The reply should consist solely of the lines from the one that holds "Given: Click the minimum amount range field" through the last line of the material, reproduced exactly; no pictures belong in it.

------------------------------------------------------------

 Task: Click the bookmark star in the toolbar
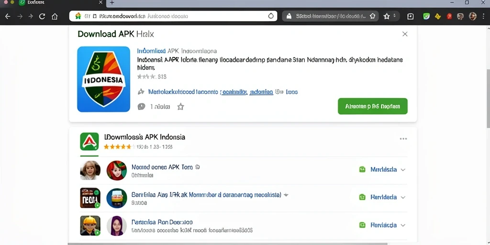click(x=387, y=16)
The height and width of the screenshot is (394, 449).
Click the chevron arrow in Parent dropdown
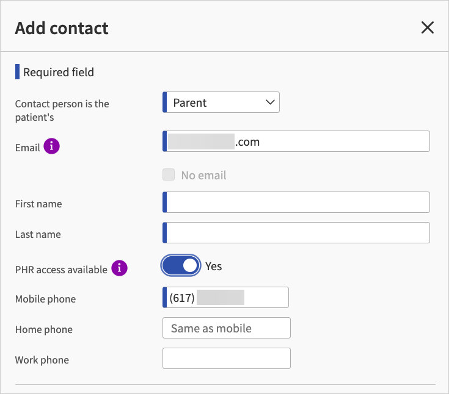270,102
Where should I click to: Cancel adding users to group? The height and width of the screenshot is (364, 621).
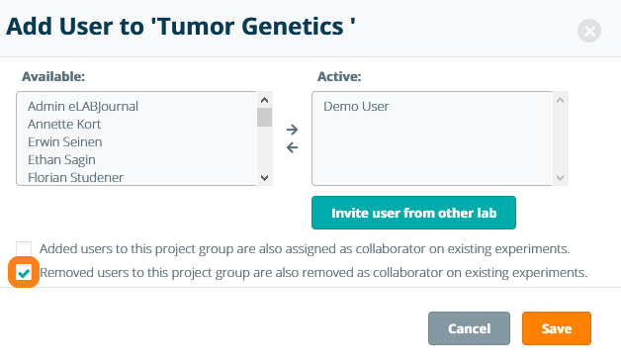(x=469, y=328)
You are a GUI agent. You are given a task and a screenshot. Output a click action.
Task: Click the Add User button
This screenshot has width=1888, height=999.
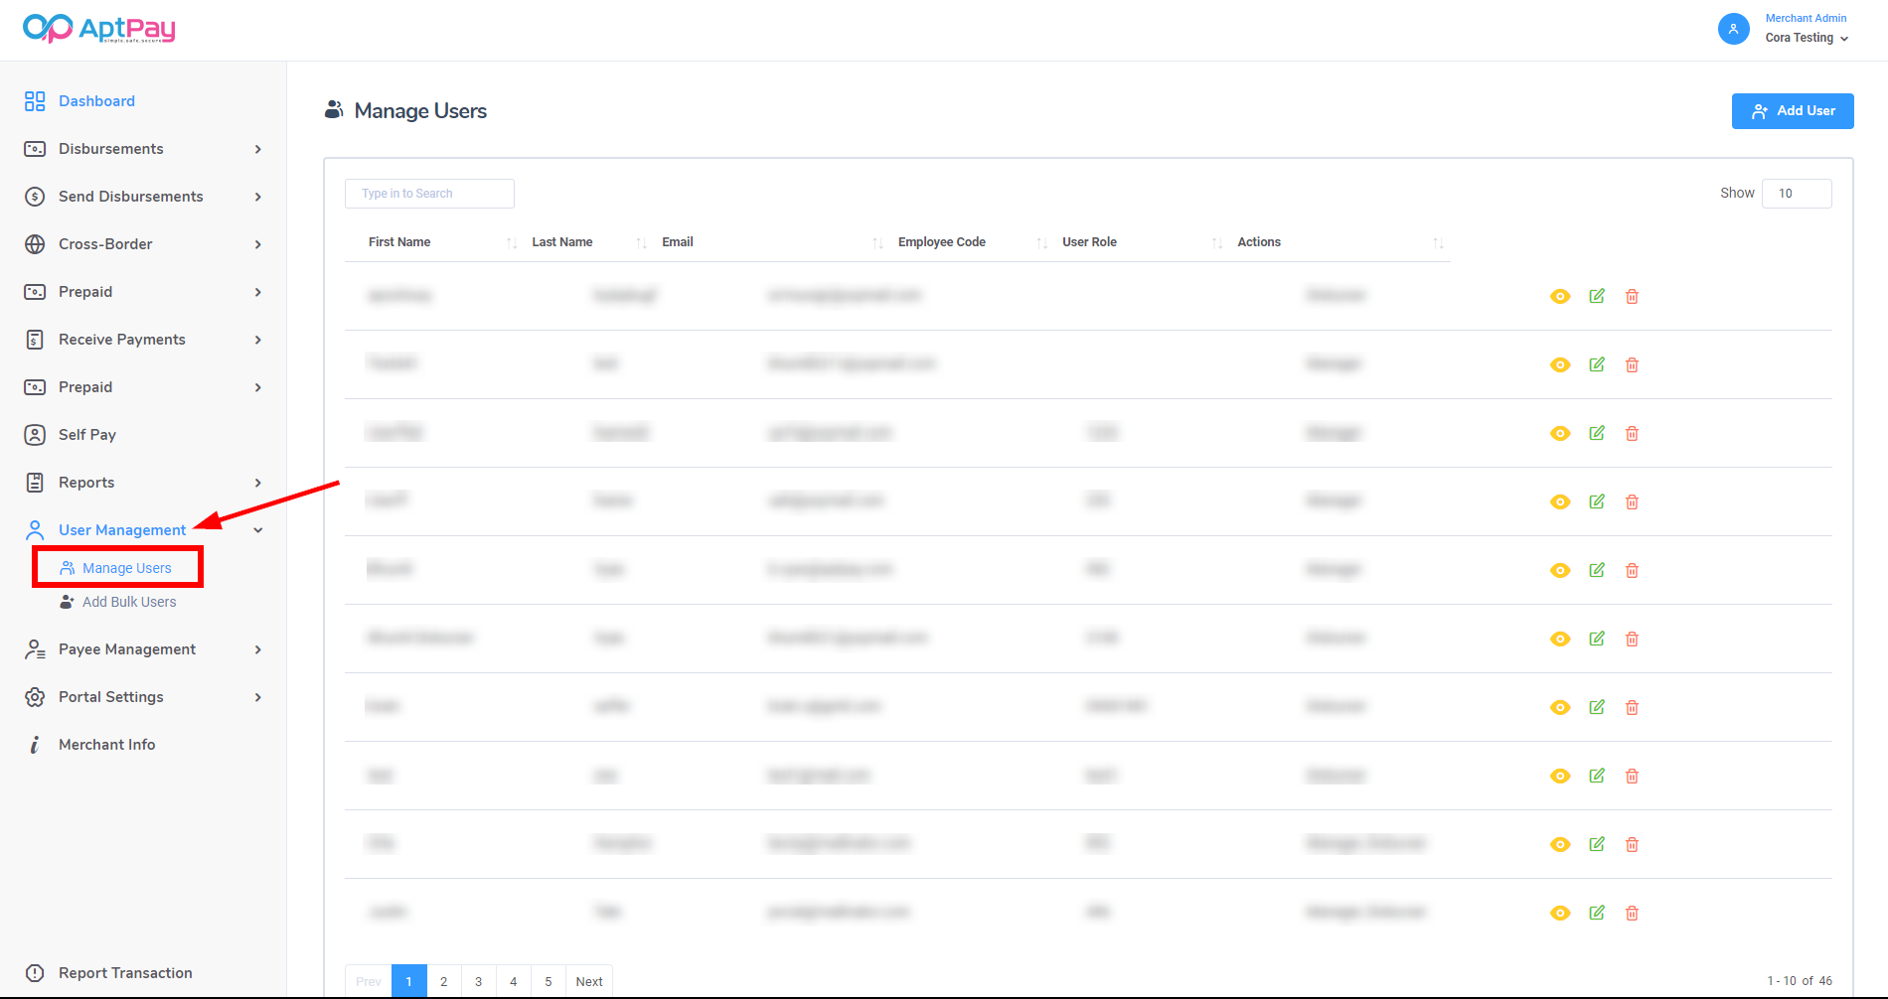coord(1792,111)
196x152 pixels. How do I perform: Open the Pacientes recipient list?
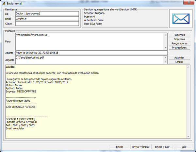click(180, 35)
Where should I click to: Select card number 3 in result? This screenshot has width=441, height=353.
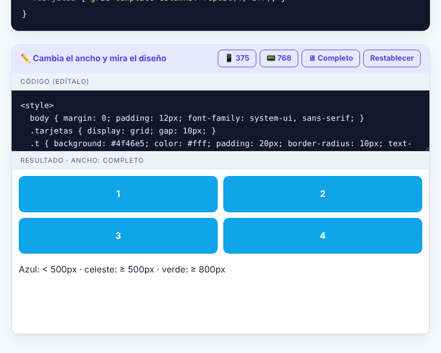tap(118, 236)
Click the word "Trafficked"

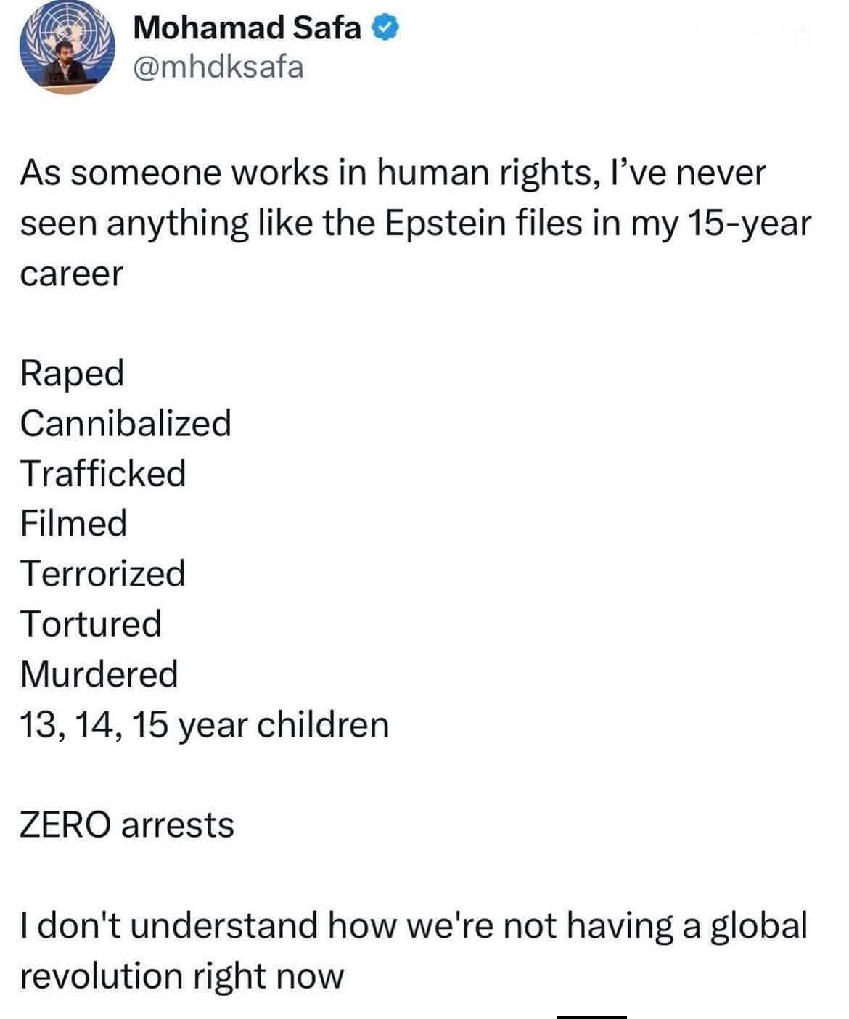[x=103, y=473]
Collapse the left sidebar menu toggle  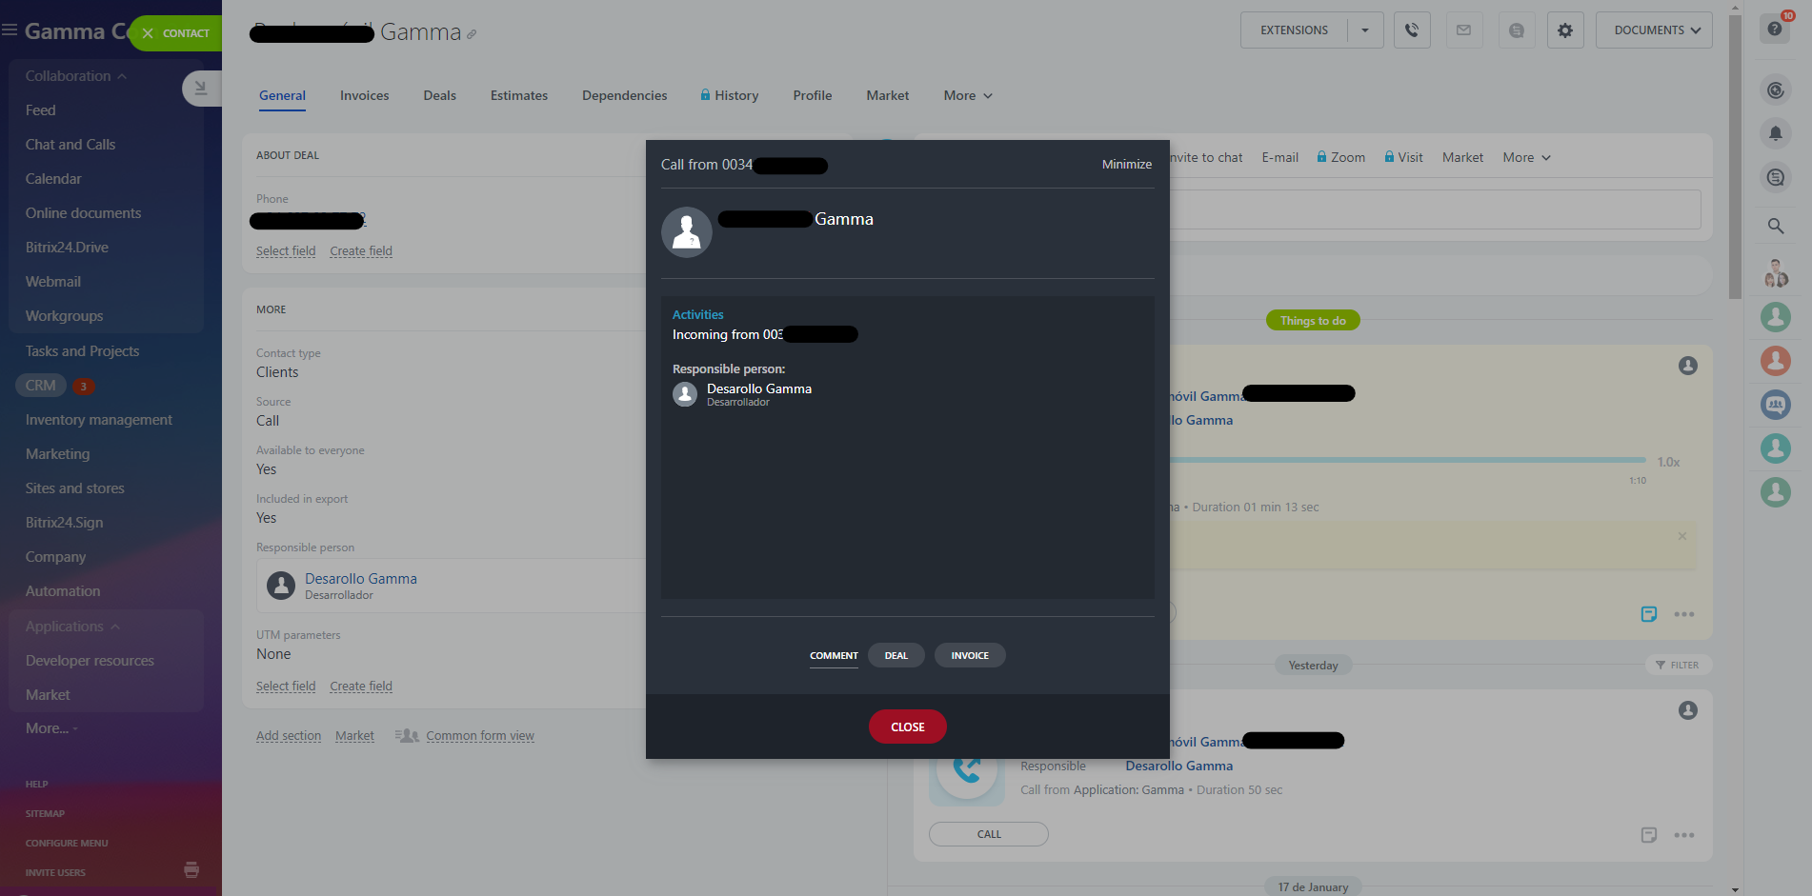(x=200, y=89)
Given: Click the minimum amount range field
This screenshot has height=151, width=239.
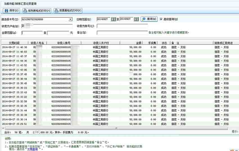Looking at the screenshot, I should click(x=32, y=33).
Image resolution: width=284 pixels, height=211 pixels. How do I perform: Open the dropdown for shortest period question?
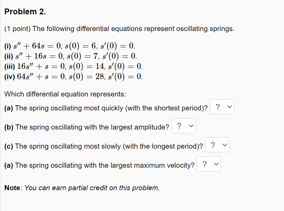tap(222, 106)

------------------------------------------------------------

_Answer_
Given: Click the minimum amount range field
This screenshot has height=151, width=239.
Looking at the screenshot, I should click(x=32, y=33).
Image resolution: width=284 pixels, height=211 pixels. How do I perform: Open the dropdown for shortest period question?
tap(222, 106)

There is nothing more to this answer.